When working on food freedom, it's easy to initially understand the need to eat the previously forbidden foods. It makes sense to eat the foods that were off limits during your dieting days. It feels good to make peace with things like muffins, cupcakes, croissants, ice cream, and/or whatever else you deemed wrong or bad. There is SO much value in making peace with those foods. They are a part of life and bring us joy, tastiness, and connection—all things I'm in full support of!

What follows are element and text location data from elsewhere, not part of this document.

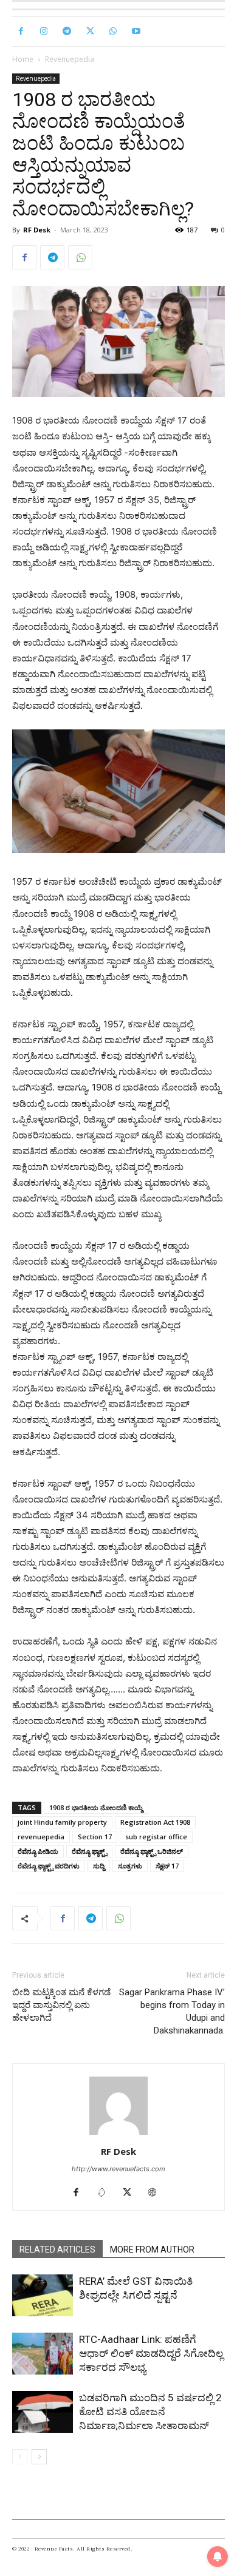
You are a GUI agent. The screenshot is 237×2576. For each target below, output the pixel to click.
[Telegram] (66, 31)
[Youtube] (136, 31)
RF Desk (36, 229)
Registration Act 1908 (155, 1822)
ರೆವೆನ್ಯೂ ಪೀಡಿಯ (38, 1851)
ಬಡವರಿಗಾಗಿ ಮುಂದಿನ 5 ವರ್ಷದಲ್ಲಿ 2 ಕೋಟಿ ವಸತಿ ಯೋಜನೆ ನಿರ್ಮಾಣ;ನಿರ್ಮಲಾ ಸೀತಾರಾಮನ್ (150, 2412)
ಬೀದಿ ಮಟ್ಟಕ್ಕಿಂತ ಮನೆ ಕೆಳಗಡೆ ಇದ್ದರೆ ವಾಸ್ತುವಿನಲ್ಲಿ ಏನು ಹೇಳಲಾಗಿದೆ (61, 2005)
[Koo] (106, 2193)
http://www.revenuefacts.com (118, 2169)
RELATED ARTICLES (57, 2249)
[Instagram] (43, 31)
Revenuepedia (69, 59)
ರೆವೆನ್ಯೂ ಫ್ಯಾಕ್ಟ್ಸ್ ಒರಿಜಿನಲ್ (151, 1851)
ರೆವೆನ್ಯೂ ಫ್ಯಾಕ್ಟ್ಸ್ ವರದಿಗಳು (49, 1865)
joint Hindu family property (62, 1822)
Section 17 (95, 1836)
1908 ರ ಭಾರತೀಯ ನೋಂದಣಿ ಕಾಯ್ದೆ (96, 1807)
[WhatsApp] (113, 31)
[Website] (157, 2193)
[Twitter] (89, 31)
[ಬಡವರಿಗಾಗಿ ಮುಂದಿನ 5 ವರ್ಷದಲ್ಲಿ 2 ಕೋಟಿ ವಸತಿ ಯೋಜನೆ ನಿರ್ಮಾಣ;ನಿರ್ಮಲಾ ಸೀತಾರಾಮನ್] (42, 2412)
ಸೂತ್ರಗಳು (130, 1865)
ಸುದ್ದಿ (99, 1865)
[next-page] (39, 2456)
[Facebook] (20, 31)
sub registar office (156, 1836)
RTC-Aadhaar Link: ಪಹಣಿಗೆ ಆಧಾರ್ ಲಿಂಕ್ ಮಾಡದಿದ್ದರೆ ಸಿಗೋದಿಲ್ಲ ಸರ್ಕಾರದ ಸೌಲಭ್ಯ (151, 2353)
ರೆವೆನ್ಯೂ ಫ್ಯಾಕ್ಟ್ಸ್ (89, 1851)
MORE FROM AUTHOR (152, 2249)
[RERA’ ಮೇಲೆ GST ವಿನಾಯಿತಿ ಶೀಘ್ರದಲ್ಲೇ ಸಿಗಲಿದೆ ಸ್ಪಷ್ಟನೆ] (42, 2295)
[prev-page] (19, 2456)
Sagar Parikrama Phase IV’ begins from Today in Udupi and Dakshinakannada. (172, 2011)
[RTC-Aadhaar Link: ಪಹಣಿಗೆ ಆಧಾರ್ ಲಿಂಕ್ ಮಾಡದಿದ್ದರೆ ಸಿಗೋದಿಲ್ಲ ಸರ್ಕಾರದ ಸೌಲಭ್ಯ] (42, 2354)
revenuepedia (41, 1836)
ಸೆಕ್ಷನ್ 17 (167, 1865)
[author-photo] (118, 2134)
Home (22, 59)
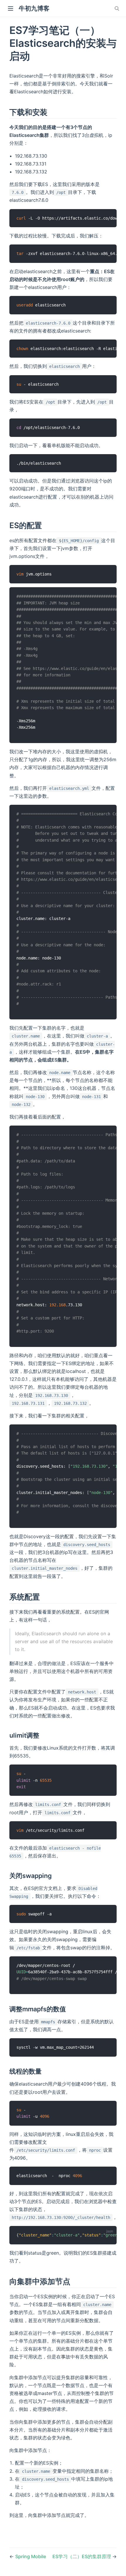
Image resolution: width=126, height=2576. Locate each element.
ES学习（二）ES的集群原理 (82, 2556)
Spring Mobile (30, 2556)
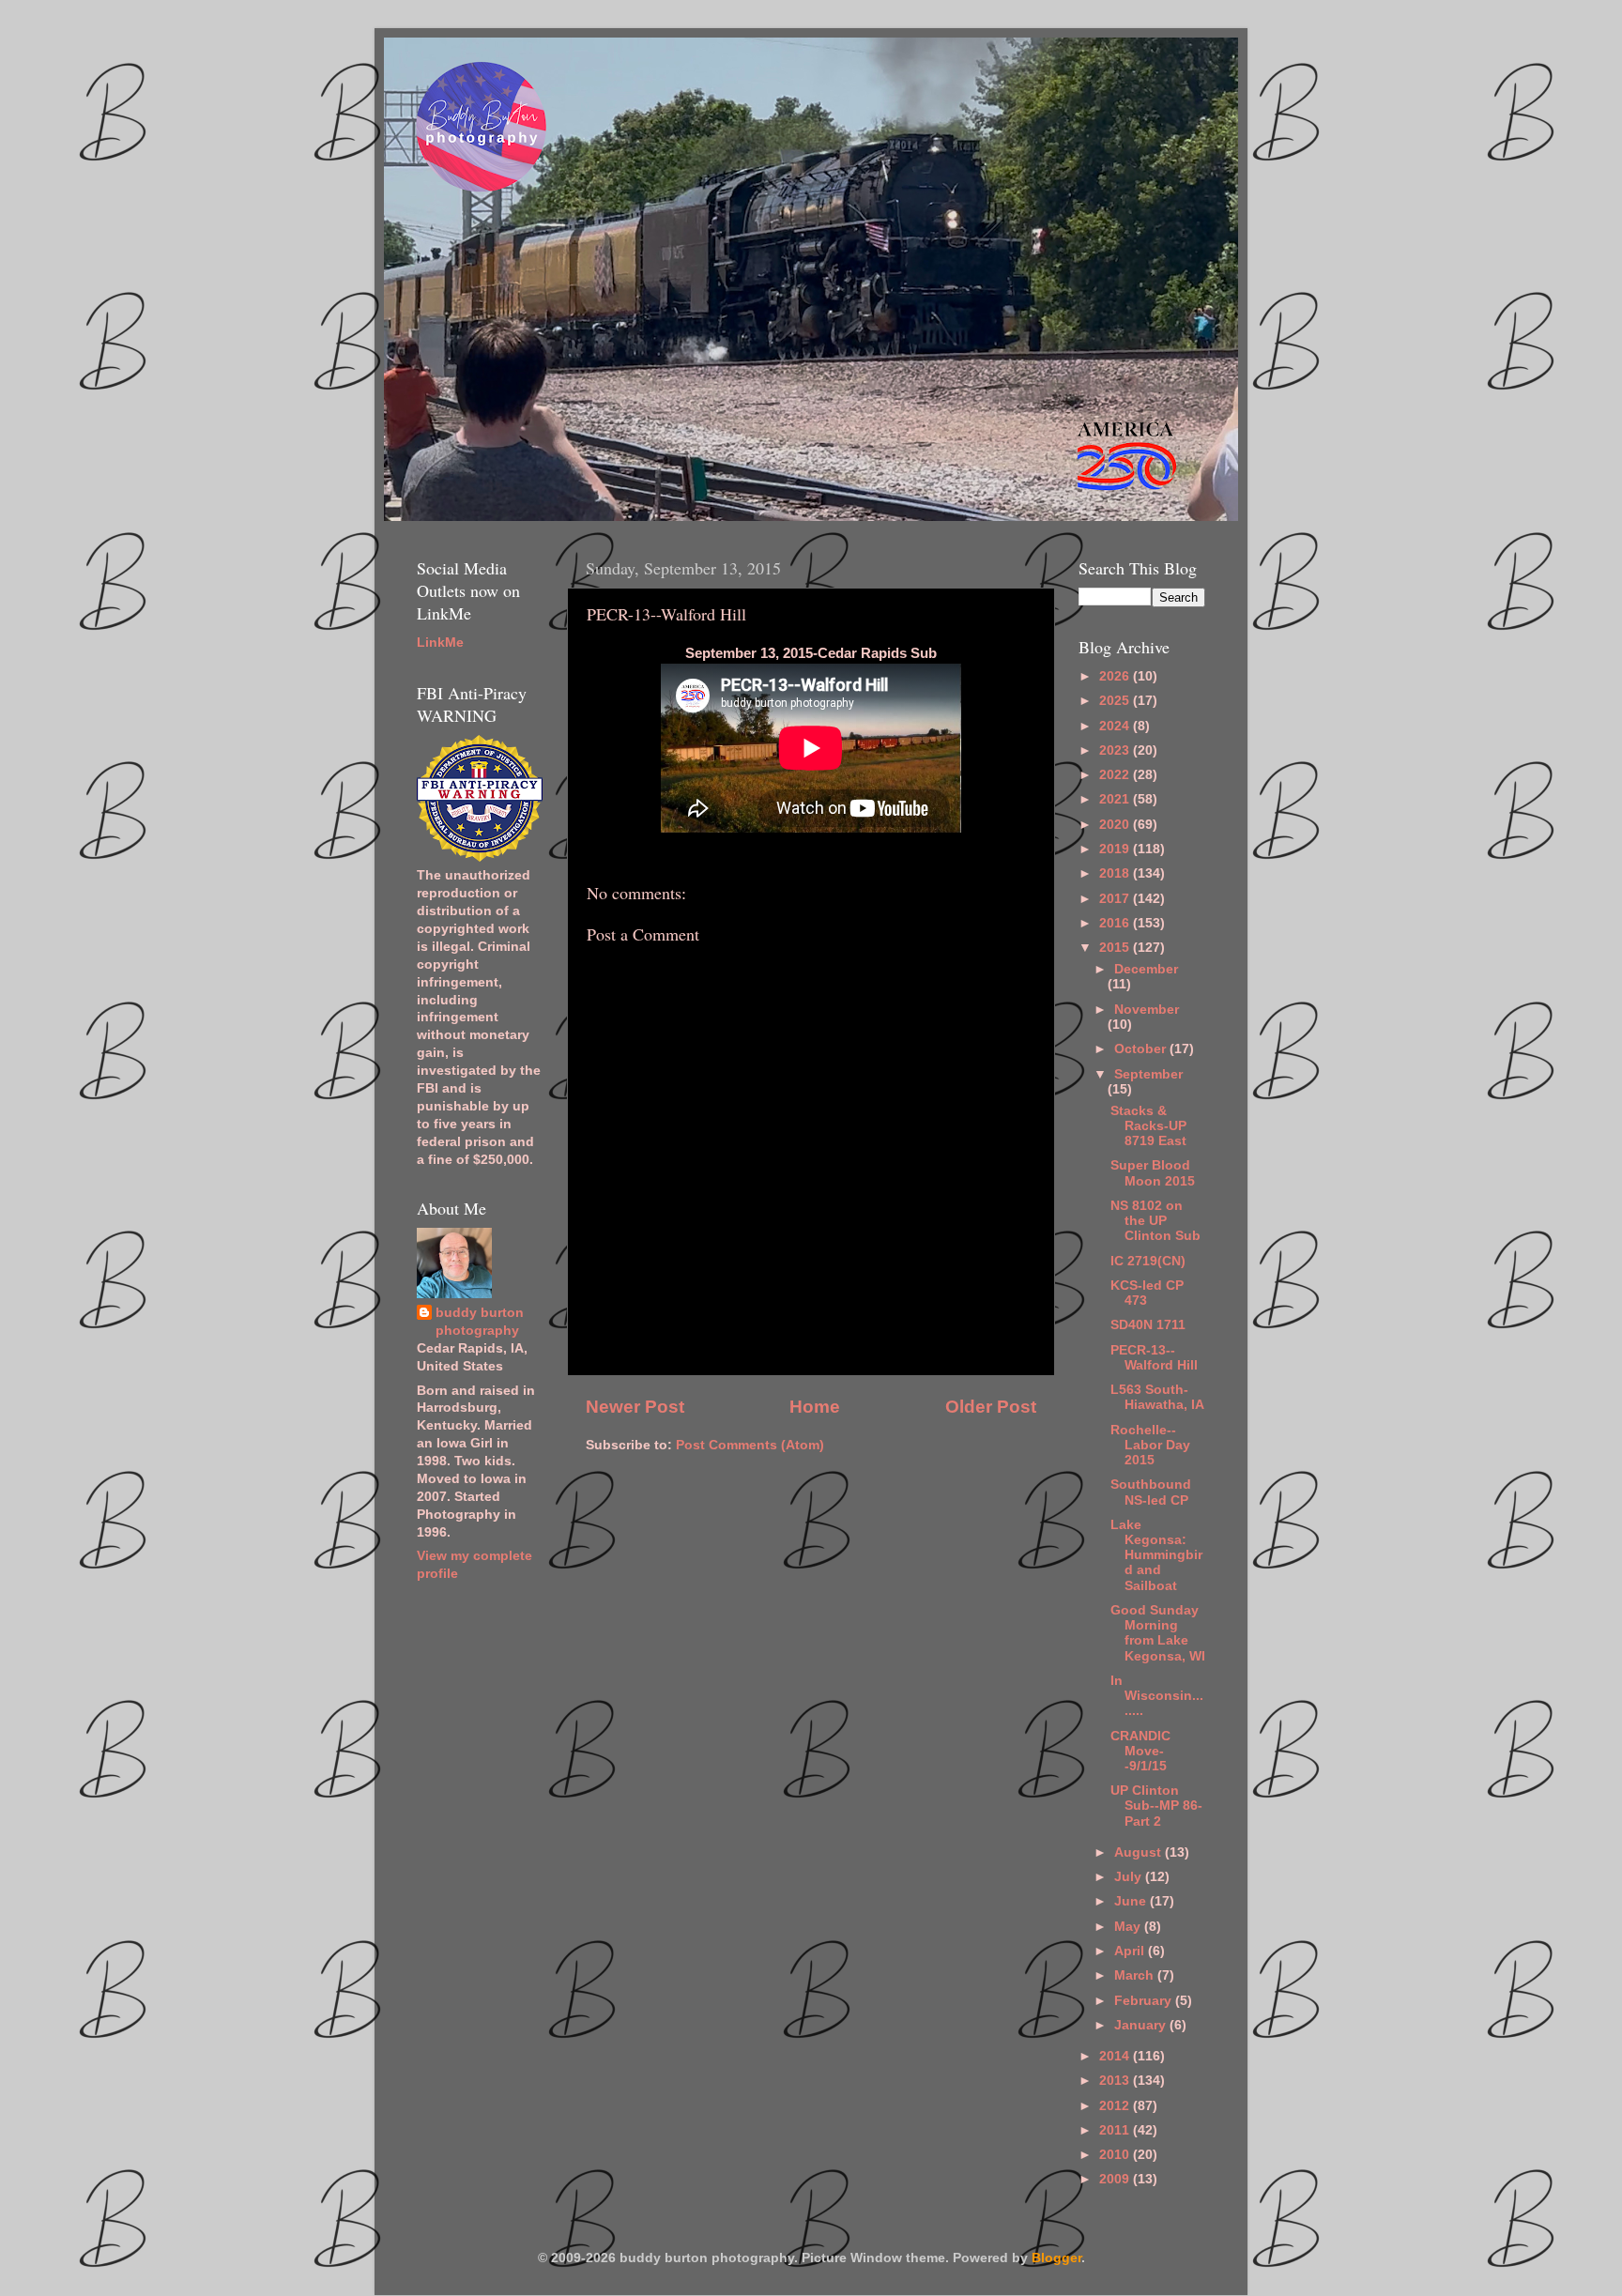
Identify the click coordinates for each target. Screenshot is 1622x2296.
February (1144, 2001)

And, because #nuancematters, let's talk about the fact that there's tons of nuance in making peace with food and finding food freedom. When you're ready (or if you're in treatment for an ED, defer to your team's judgement), it's reasonable to look at how you might make peace with things like carrots, broccoli, or other foods you used to pedestalize during your dieting days. How can you integrate those foods into your eating pattern in a way that feels good? Can you explore how you might make peace with vegetables? If they symbolize diets and restriction to you, can you lean into that and look further? Can you explore how you might develop a more neutral relationship with veggies?
For example, instead of eating vegetables because your diet says to eat them or because you hope they shrink your body, can you learn to approach them as a crunchy addition to your meal? Can you eat them along with other foods at meals and notice how they help you feel energized, full and satisfied at the end of your meal? Can you pay attention to the functioning of your digestive system when you eat—not too much, though—vegetables and fruits with meals?
Remember vegetables are not a moral imperative. There's no right or wrong way to eat. It's okay if you're struggling to navigate the pendulum swing that diets bring into your life. My hope is to give you permission to look at as many angles of food freedom as possible. And, for most, when it comes to food freedom, cupcakes might be a little easier than carrots.